Bureaucracy holding back wildly successful Urban Prep Academy
The Chicago Board of Education recently voted not to renew the charters of two all-male Urban Prep Academy campuses. Alfonso Carmona, Chicago Public Schools’ chief portfolio officer, said the recommendation was not based on campus-level performance but was a response to management by the Urban Prep Academies board of directors.
The Tribune reported that officials at the school and community members could not comprehend this decision since the schools are wildly successful, producing a 100% college acceptance rate for seniors for the past 13 years. One student cited in the article said that because of the schoo he changed from someone who engaged in “immature behavior” to a school leader.
These school officials and community leaders believe that they should be praised, not condemned, for producing results: educated young men on the way to college. They are naive. The problem with Urban Prep Academy is not that it is too bad. Its problem is that it is too good.
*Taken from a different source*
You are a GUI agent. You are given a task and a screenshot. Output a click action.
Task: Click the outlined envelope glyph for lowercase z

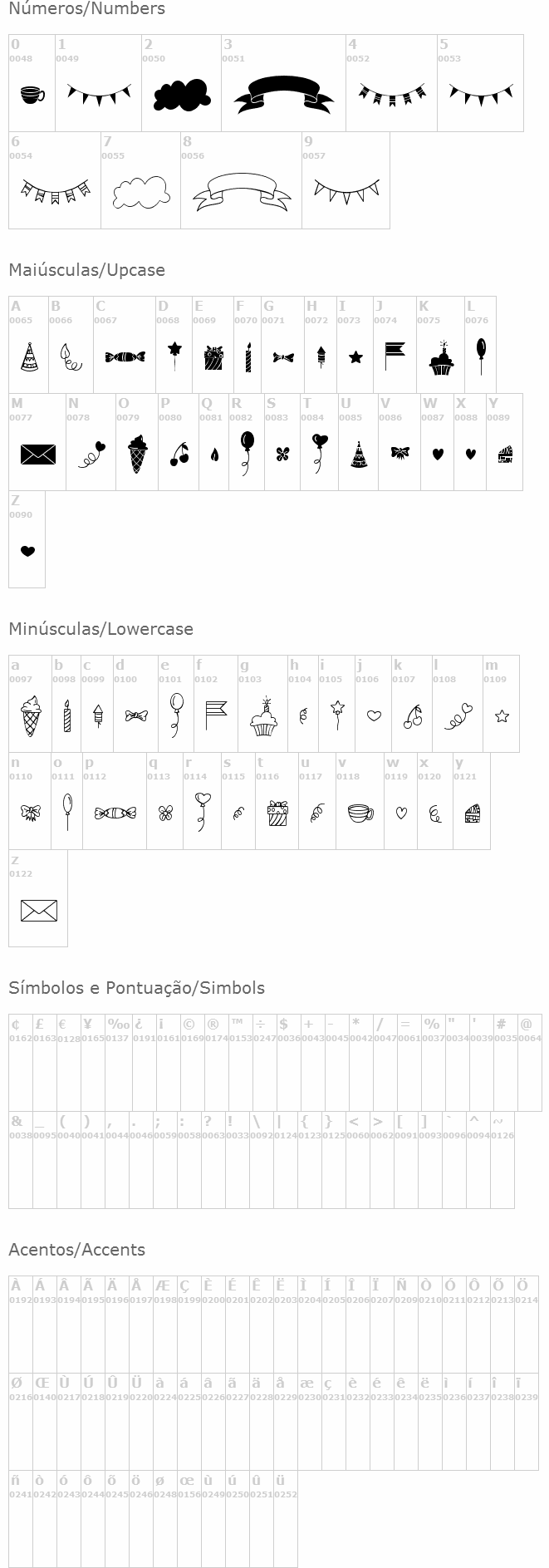[38, 911]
It embarrassed the CPS bureaucracy.
I have been dealing with bureaucracies in Chicago, Cook County and Illinois since I graduated from law school over half a century ago. It seems only occasionally do bureaucracies actually serve those they were created to assist. Too often its leadership perpetuates the internal needs of keeping the bureaucracy uncontested, undisturbed, undistinguished, unimaginative and uninspired. Bureaucracy expeditiously moves to crush those who embarrass or challenge it.
Or, as author Oscar Wilde succinctly put it, “The bureaucracy is expanding to meet the needs of the expanding bureaucracy.”
But let me get more personal. As a judge now and previously as Cook County public guardian, I have repeatedly encountered young men of various racial and ethnic backgrounds who strove to succeed while battling burdens beyond their control: poverty discrimination and a lack of male role models. Our public schools seem to be a one-size-fits-all conundrum.
These kids I once represented, and now try to assist, too often feel shoved aside. And they are. Because they learn differently or because of their backgrounds, they do not learn efficiently, or they are inconvenient. They are ignored. So they drop out. Ultimately, many lead bleak lives. Enormous potential is wasted.
While CPS bureaucracy may not be very good at educating very poor boys, it is quite astute at glossing over its inefficiencies. In the last couple of years, I have seen a number of cases in which city schools keep passing children from grade to grade who either do not attend or rarely attend school and whose report cards reflect complete failures. The bureaucracy can crow about its success while the patient dies.
The most depressing aspect of representing very poor children and, as a judge, trying to assist them is knowing they are slowly being crushed by circumstances well beyond their control. Most have the ability to become productive citizens, to lead satisfying lives, to enjoy the fruits of a bountiful society. But I fear many will not.
The leadership at Urban Prep seems to understand our responsibility as a society to stick by and work with these young men. Is that leadership perfect? I suspect not. In my long life, I have never met with a perfect, or even close to it, individual or institution. But despite their alleged bureaucratic idiosyncrasies, they are succeeding.
Too well. Too much.
My advice to the leadership at Urban Prep is: Forget it. Your problem is that you are concerned with challenging these young men to live up to their potential. To become productive members of society. This is not relevant to Board of Education bureaucrats.